▸ ASSIGNED TASK
Transcribe each entry. Change nothing.

Segment Start: MATERIALS PROVIDED

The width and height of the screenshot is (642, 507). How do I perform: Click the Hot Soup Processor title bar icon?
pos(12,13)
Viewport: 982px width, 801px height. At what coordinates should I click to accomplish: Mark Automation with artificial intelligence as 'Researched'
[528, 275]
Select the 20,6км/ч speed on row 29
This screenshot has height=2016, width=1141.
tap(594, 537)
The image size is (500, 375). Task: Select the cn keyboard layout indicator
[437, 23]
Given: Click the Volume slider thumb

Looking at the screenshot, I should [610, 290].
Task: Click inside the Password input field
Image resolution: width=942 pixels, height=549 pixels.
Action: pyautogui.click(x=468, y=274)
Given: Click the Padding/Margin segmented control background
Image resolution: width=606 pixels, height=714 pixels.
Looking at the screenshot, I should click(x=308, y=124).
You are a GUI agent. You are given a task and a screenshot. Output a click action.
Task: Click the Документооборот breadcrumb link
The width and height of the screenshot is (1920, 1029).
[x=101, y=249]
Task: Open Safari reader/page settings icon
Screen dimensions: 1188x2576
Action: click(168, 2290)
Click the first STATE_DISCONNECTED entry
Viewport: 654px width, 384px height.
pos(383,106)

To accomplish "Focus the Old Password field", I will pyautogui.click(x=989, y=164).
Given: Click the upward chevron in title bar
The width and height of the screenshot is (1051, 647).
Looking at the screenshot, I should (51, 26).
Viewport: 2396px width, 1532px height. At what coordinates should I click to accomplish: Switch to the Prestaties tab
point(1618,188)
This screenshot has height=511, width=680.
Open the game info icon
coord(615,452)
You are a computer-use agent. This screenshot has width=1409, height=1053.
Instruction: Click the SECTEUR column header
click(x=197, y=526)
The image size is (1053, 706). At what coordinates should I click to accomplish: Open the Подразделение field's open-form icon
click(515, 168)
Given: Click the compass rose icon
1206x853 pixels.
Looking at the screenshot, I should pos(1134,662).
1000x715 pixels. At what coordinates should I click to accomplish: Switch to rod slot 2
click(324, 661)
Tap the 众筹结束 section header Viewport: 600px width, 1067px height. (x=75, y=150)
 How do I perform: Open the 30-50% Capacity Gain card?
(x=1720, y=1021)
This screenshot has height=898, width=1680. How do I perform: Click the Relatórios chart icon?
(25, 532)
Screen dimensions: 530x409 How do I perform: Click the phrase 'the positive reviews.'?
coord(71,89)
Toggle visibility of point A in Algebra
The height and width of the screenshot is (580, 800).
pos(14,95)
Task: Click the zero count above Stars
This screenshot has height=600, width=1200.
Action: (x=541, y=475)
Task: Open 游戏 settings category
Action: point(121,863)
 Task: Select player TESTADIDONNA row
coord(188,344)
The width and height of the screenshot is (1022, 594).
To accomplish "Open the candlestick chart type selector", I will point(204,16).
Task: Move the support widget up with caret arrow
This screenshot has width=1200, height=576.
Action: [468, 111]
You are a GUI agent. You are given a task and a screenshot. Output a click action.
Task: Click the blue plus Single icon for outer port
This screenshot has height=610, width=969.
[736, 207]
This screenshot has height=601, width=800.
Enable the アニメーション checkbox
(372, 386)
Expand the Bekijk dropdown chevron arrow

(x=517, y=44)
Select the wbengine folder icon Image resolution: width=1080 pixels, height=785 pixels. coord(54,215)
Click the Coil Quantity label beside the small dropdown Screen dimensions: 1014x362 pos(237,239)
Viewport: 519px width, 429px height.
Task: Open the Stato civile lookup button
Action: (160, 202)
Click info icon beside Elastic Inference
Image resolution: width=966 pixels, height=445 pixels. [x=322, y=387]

Segment End: MATERIALS PROVIDED

▸ COMPLETED EXERCISE
The width and height of the screenshot is (642, 507). How do I perform: Click the Hot Soup Processor title bar icon?
pos(12,13)
Viewport: 982px width, 801px height. At what coordinates should I click to accomplish: Mark Automation with artificial intelligence as 'Researched'
[528, 275]
Select the 20,6км/ч speed on row 29
This screenshot has height=2016, width=1141.
tap(594, 537)
The image size is (500, 375). Task: Select the cn keyboard layout indicator
[437, 23]
Given: Click the Volume slider thumb

Looking at the screenshot, I should [610, 290].
Task: Click inside the Password input field
Image resolution: width=942 pixels, height=549 pixels.
Action: pyautogui.click(x=468, y=274)
Given: Click the Padding/Margin segmented control background
Image resolution: width=606 pixels, height=714 pixels.
Looking at the screenshot, I should click(x=308, y=124).
You are a GUI agent. You are given a task and a screenshot. Output a click action.
Task: Click the Документооборот breadcrumb link
The width and height of the screenshot is (1920, 1029).
[x=101, y=249]
Task: Open Safari reader/page settings icon
Screen dimensions: 1188x2576
Action: click(168, 2290)
Click the first STATE_DISCONNECTED entry
Viewport: 654px width, 384px height.
pos(383,106)

To accomplish "Focus the Old Password field", I will pyautogui.click(x=989, y=164).
Given: Click the upward chevron in title bar
The width and height of the screenshot is (1051, 647).
Looking at the screenshot, I should (51, 26).
Viewport: 2396px width, 1532px height. At what coordinates should I click to accomplish: Switch to the Prestaties tab
point(1618,188)
This screenshot has height=511, width=680.
Open the game info icon
coord(615,452)
You are a computer-use agent. This screenshot has width=1409, height=1053.
Instruction: Click the SECTEUR column header
click(x=197, y=526)
The image size is (1053, 706). At what coordinates should I click to accomplish: Open the Подразделение field's open-form icon
click(515, 168)
Given: Click the compass rose icon
1206x853 pixels.
Looking at the screenshot, I should pos(1134,662).
1000x715 pixels. At what coordinates should I click to accomplish: Switch to rod slot 2
click(324, 661)
Tap the 众筹结束 section header Viewport: 600px width, 1067px height. (x=75, y=150)
 How do I perform: Open the 30-50% Capacity Gain card?
(x=1720, y=1021)
This screenshot has height=898, width=1680. How do I perform: Click the Relatórios chart icon?
(25, 532)
Screen dimensions: 530x409 How do I perform: Click the phrase 'the positive reviews.'?
coord(71,89)
Toggle visibility of point A in Algebra
The height and width of the screenshot is (580, 800).
pos(14,95)
Task: Click the zero count above Stars
This screenshot has height=600, width=1200.
Action: (x=541, y=475)
Task: Open 游戏 settings category
Action: point(121,863)
 Task: Select player TESTADIDONNA row
coord(188,344)
The width and height of the screenshot is (1022, 594).
To accomplish "Open the candlestick chart type selector", I will point(204,16).
Task: Move the support widget up with caret arrow
This screenshot has width=1200, height=576.
Action: [468, 111]
You are a GUI agent. You are given a task and a screenshot. Output a click action.
Task: Click the blue plus Single icon for outer port
This screenshot has height=610, width=969.
[736, 207]
This screenshot has height=601, width=800.
Enable the アニメーション checkbox
(372, 386)
Expand the Bekijk dropdown chevron arrow

(x=517, y=44)
Select the wbengine folder icon Image resolution: width=1080 pixels, height=785 pixels. coord(54,215)
Click the Coil Quantity label beside the small dropdown Screen dimensions: 1014x362 pos(237,239)
Viewport: 519px width, 429px height.
Task: Open the Stato civile lookup button
Action: (160, 202)
Click info icon beside Elastic Inference
Image resolution: width=966 pixels, height=445 pixels. [x=322, y=387]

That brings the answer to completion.